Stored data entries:
........

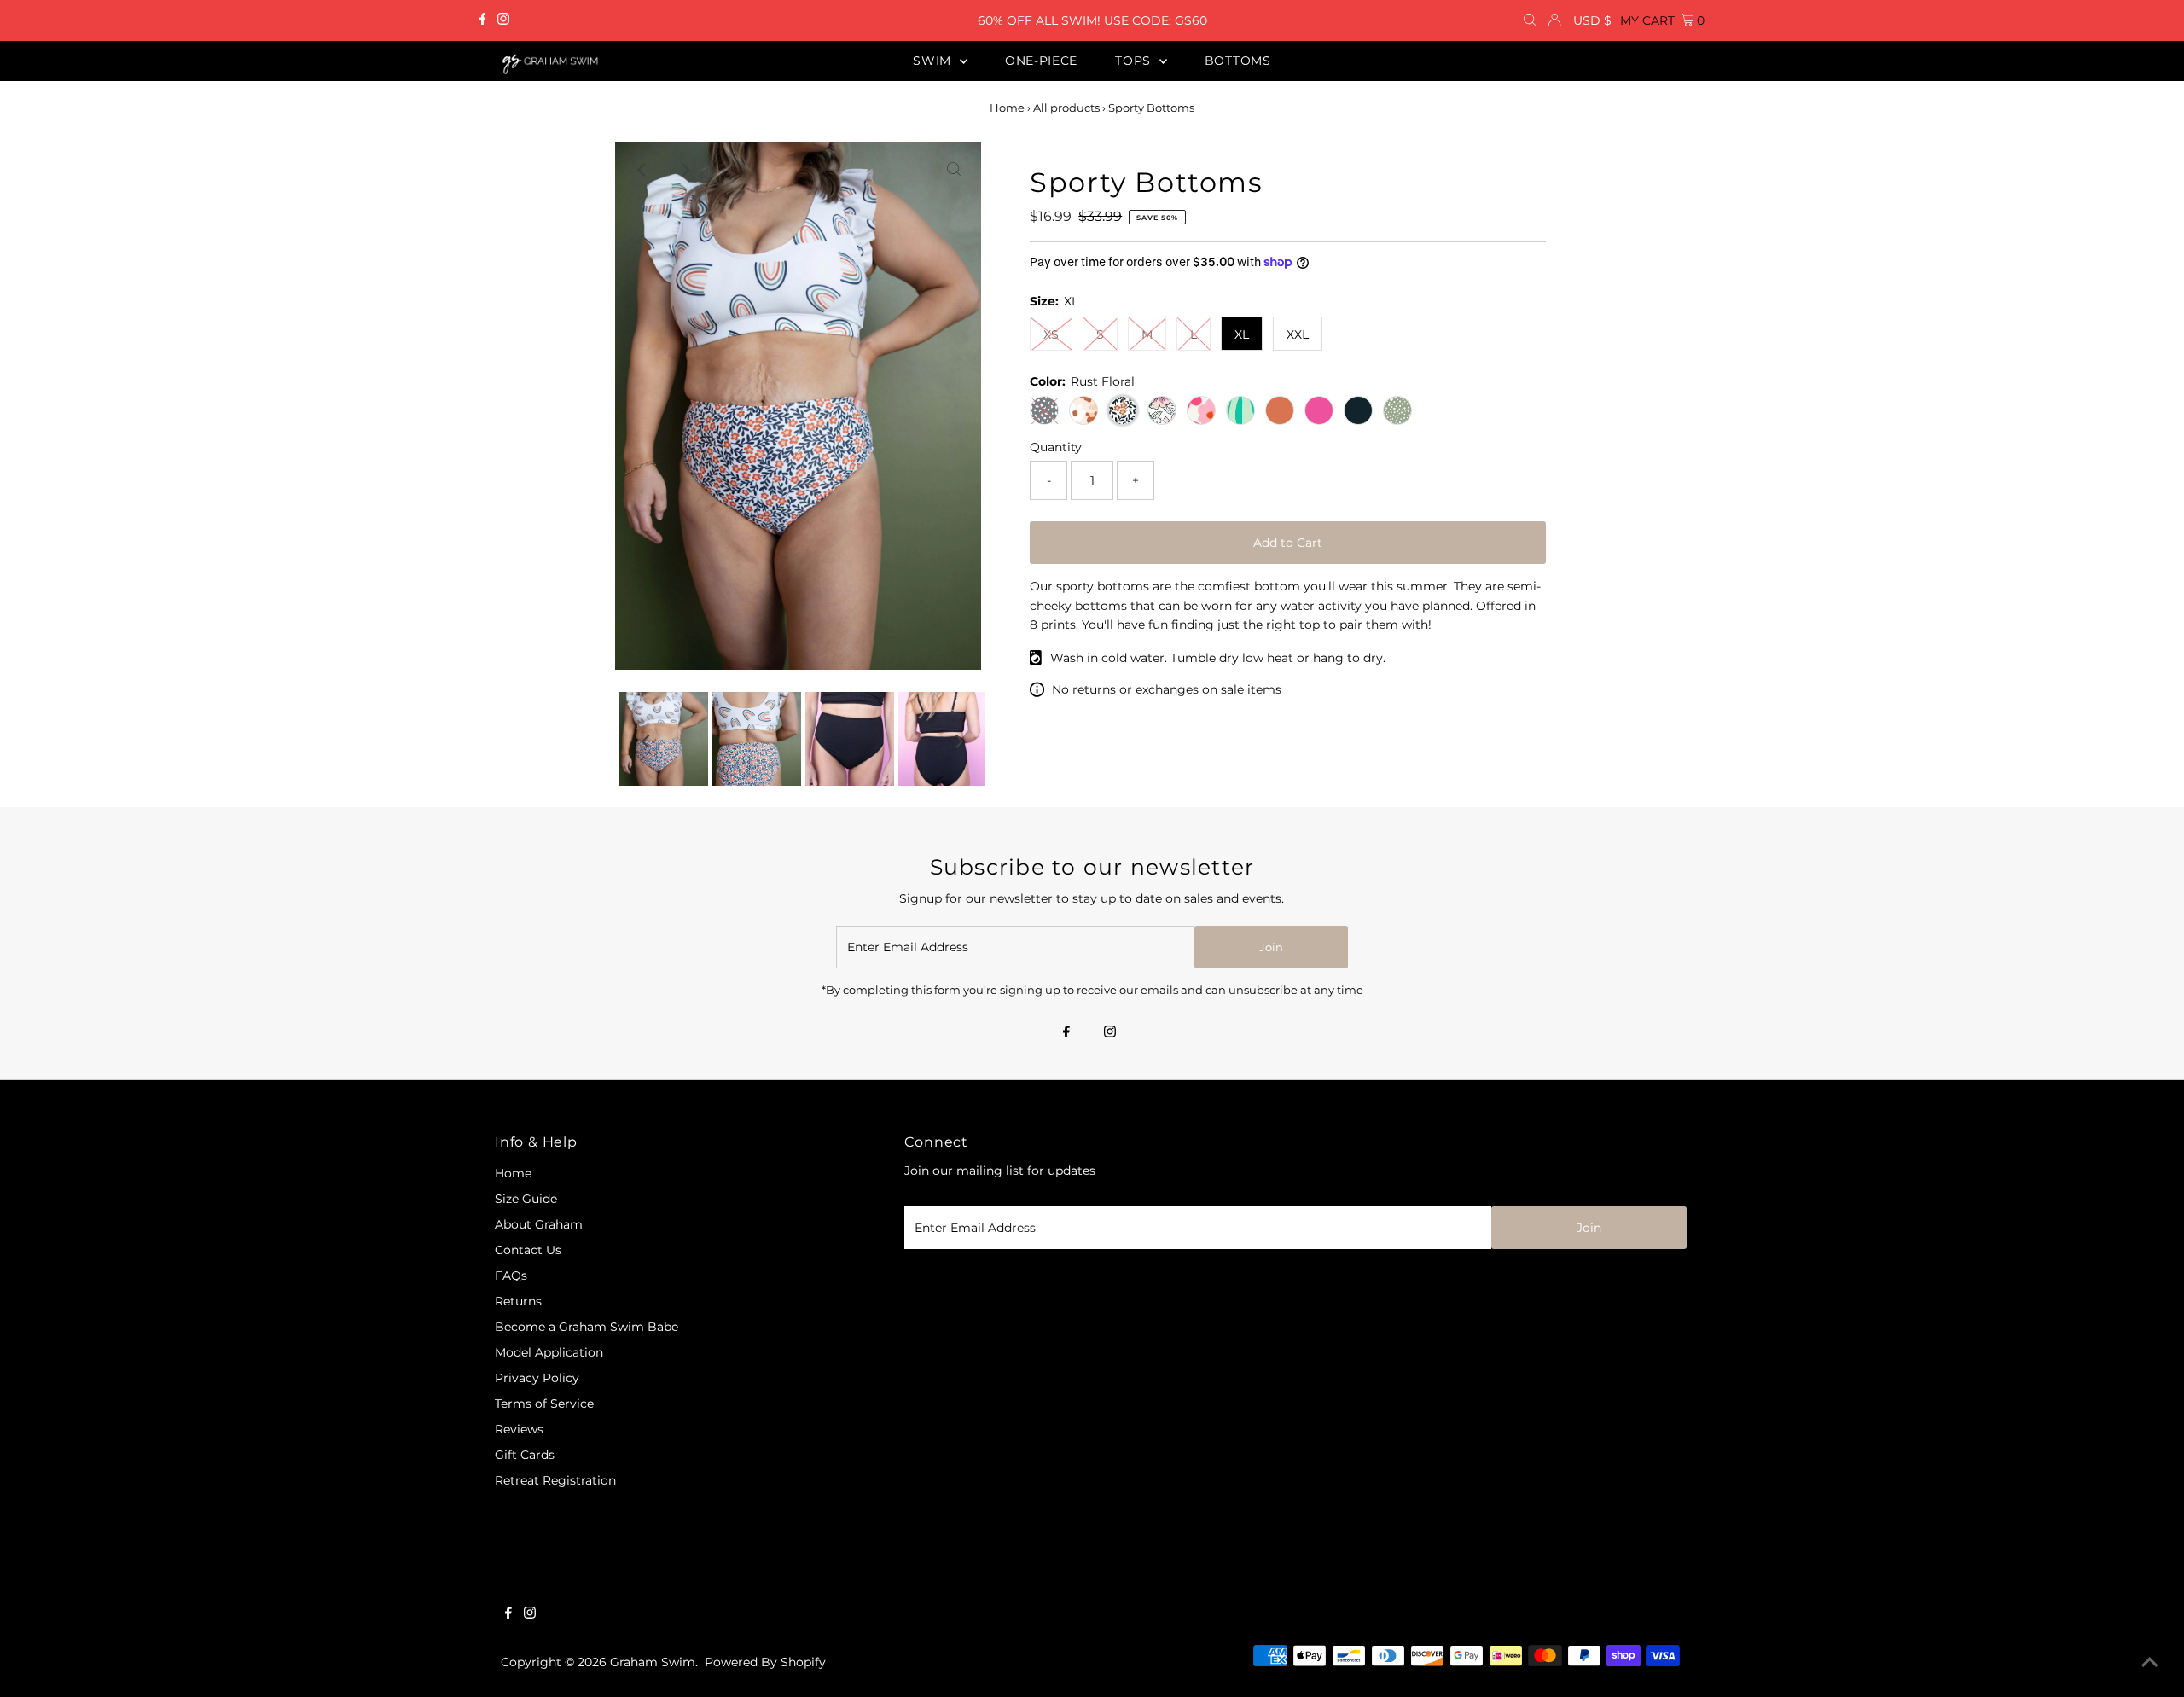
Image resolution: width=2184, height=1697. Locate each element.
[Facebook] (483, 20)
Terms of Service (544, 1403)
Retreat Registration (555, 1480)
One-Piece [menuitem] (1041, 60)
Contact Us (528, 1250)
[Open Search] (1530, 20)
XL (1241, 334)
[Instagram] (503, 20)
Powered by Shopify (765, 1662)
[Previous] (642, 170)
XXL (1298, 334)
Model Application (549, 1352)
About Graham (539, 1224)
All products (1066, 107)
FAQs (511, 1275)
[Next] (684, 170)
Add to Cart (1287, 542)
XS (1051, 334)
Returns (518, 1301)
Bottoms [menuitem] (1238, 60)
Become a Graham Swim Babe (586, 1326)
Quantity (1056, 447)
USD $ (1592, 20)
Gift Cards (525, 1454)
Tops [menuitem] (1135, 60)
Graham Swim (652, 1662)
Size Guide (526, 1198)
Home (1007, 107)
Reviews (519, 1429)
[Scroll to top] (2150, 1663)
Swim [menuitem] (934, 60)
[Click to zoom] (954, 170)
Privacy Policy (537, 1378)
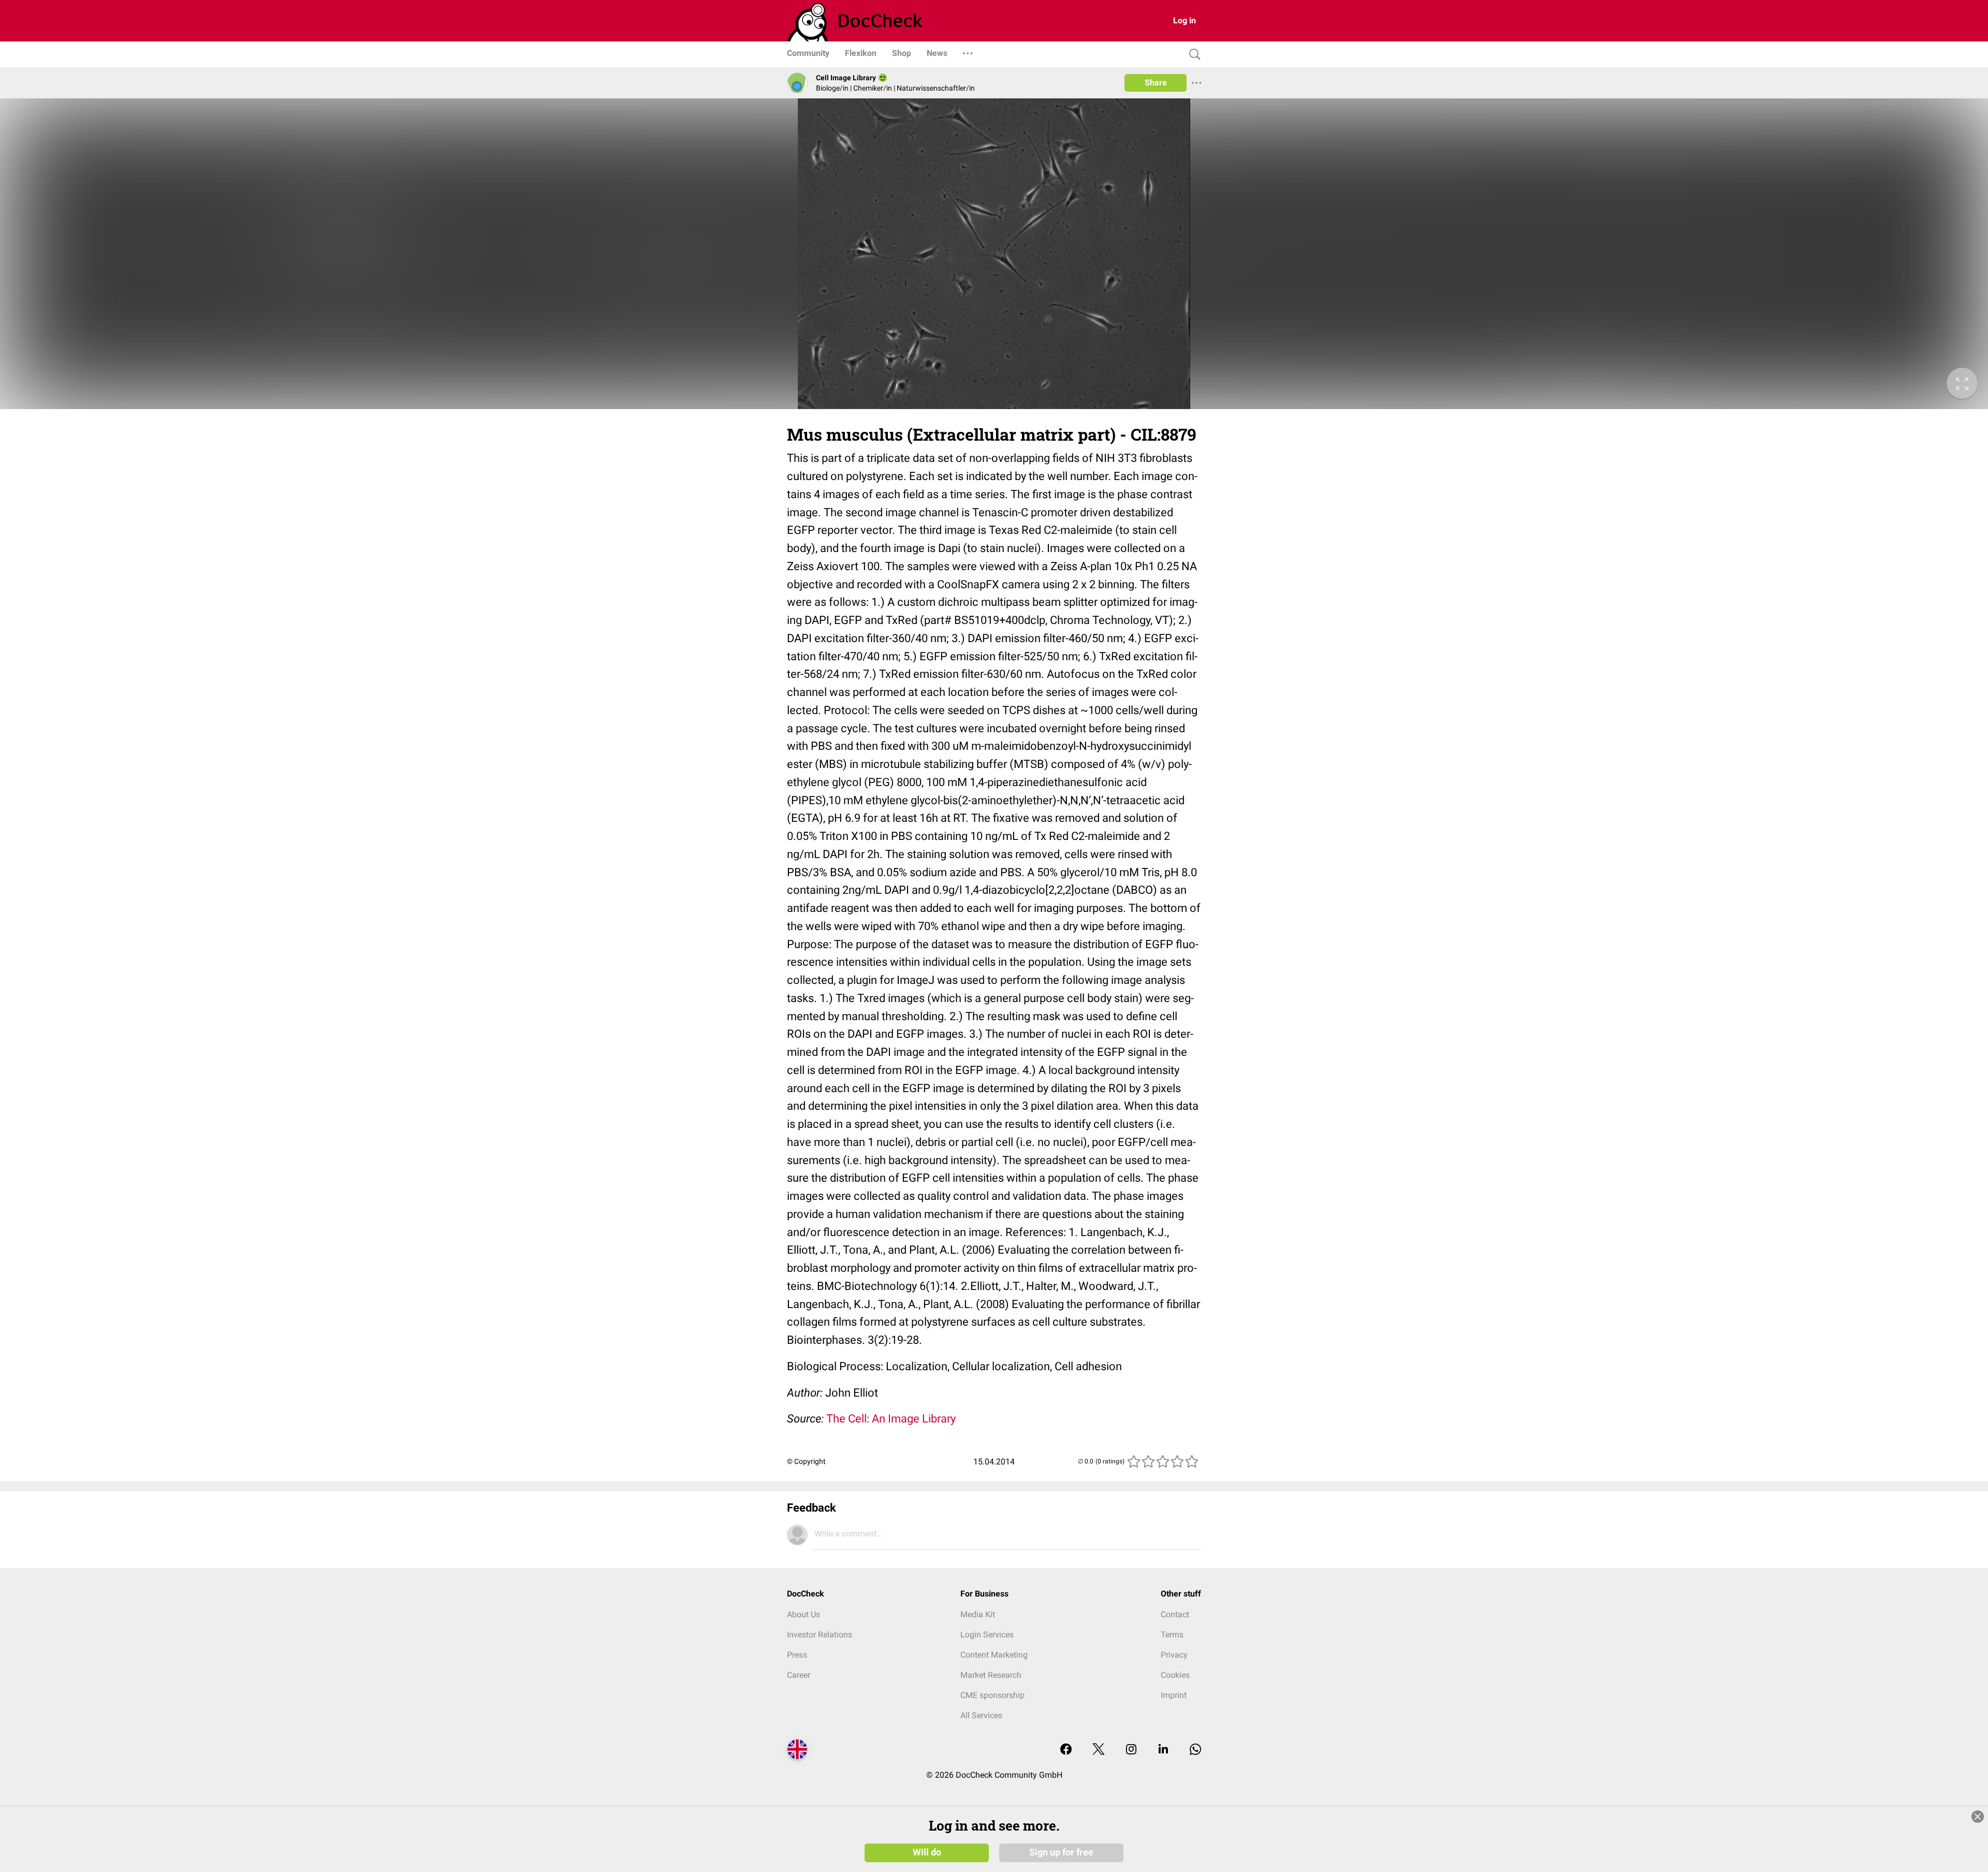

........

Activity: Exactly the lines from the top of the entries through the line with "[Instagram] (503, 20)", inclusive, must be given again, with every picture omitted.

Result:
Image resolution: width=2184, height=1697. Locate each element.
[Facebook] (483, 20)
Terms of Service (544, 1403)
Retreat Registration (555, 1480)
One-Piece [menuitem] (1041, 60)
Contact Us (528, 1250)
[Open Search] (1530, 20)
XL (1241, 334)
[Instagram] (503, 20)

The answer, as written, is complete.